Amityville beauty products company Sundial Brands LLC is relaunching a haircare brand pioneered more than a century ago by African-American entrepreneur Madam C.J. Walker, America’s first female self-made millionaire.
Sundial, a manufacturer of natural skin and haircare products under the brands SheaMoisture and Nubian Heritage, created the new haircare line Madam C.J. Walker Beauty Culture.

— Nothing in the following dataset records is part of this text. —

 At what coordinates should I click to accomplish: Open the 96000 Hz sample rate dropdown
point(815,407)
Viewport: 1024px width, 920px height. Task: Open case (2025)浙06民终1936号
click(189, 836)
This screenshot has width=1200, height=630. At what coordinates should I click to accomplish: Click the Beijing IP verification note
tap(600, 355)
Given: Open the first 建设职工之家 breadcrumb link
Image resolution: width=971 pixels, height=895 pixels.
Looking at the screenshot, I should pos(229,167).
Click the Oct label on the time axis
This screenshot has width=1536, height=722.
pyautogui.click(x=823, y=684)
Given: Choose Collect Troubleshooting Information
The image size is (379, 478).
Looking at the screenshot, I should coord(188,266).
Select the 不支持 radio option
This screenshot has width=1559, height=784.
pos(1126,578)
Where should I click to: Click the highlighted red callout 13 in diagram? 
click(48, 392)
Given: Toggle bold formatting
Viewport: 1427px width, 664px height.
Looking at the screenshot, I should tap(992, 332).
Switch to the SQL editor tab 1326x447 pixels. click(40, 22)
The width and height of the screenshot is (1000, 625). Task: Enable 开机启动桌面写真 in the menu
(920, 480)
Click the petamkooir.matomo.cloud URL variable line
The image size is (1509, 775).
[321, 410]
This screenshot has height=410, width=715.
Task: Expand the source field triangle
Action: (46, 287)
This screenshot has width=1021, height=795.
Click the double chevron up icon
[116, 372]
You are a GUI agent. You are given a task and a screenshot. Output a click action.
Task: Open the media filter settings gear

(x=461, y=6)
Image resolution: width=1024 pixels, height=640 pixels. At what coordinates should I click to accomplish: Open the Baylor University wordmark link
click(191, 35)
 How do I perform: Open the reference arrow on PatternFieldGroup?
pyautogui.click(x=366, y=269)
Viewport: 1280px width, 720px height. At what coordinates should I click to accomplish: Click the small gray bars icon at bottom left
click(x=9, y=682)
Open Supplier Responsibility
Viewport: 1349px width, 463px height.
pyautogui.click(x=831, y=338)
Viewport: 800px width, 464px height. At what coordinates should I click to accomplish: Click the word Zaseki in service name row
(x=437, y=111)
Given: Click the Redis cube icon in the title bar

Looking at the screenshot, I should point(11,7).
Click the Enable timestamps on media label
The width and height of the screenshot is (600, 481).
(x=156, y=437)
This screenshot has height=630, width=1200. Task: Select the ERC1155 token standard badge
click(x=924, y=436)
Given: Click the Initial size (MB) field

The brand will launch exclusively at Sephora stores nationwide on March 4. It will be the first time one of Sundial’s brands is sold at Sephora.
Madam C.J. Walker, born Sarah Breedlove, invented a line of beauty and haircare products for black women in 1905. Historically, Sundial’s products have been predominantly purchased by African-Americans.
“It is exciting to have this partnership and be able to bring Madam C.J. Walker’s legacy back to life,” said Sundial founder and chief executive Richelieu Dennis, whose family-owned and -operated business was founded in 1992. “It is . . . true recognition that the marketplace is finally wising up and taking seriously women of color as consumers.”
The Madam C.J. Walker Beauty Culture brand has been in the works since Sundial acquired Madam C.J. Walker Enterprises in 2012. The enterprise had been run by a mother and daughter team that was producing the original products on a small scale, Dennis said.
Madam C.J. Walker’s great-great-granddaughter A’Lelia Bundles, 63, of Washington, D.C., pointed out the new product launch will happen right after Black History Month and during Women’s History Month.
“This is a perfect fit for the launch to be around this time of year,” said Bundles, a former journalist whose parents worked in the haircare industry. “Through the years, Madam Walker has certainly become a staple of anything that has to do with black history, women’s history and entrepreneurship.”
The new line of 25 products consists of four collections for cleansing, treating and styling hair of different textures, from straight to curly. The line, priced at $24 to $32, includes shampoos, conditioners, gels, detanglers, stylers and oils.
“We completely reformulated the product line to be a natural line,” Dennis said. “In those days, [Madam Walker] didn’t really have access to the type of ingredients that we have today. She made do so she could serve her consumers who were dramatically underserved. Nobody thought of women of color as consumers.”
In September, Sundial announced it had sold a minority stake to private equity firm Bain Capital LLC in an effort to grow the business. Sundial employs about 300 people, most of whom work on Long Island at its two facilities in Amityville and two others in Farmingdale.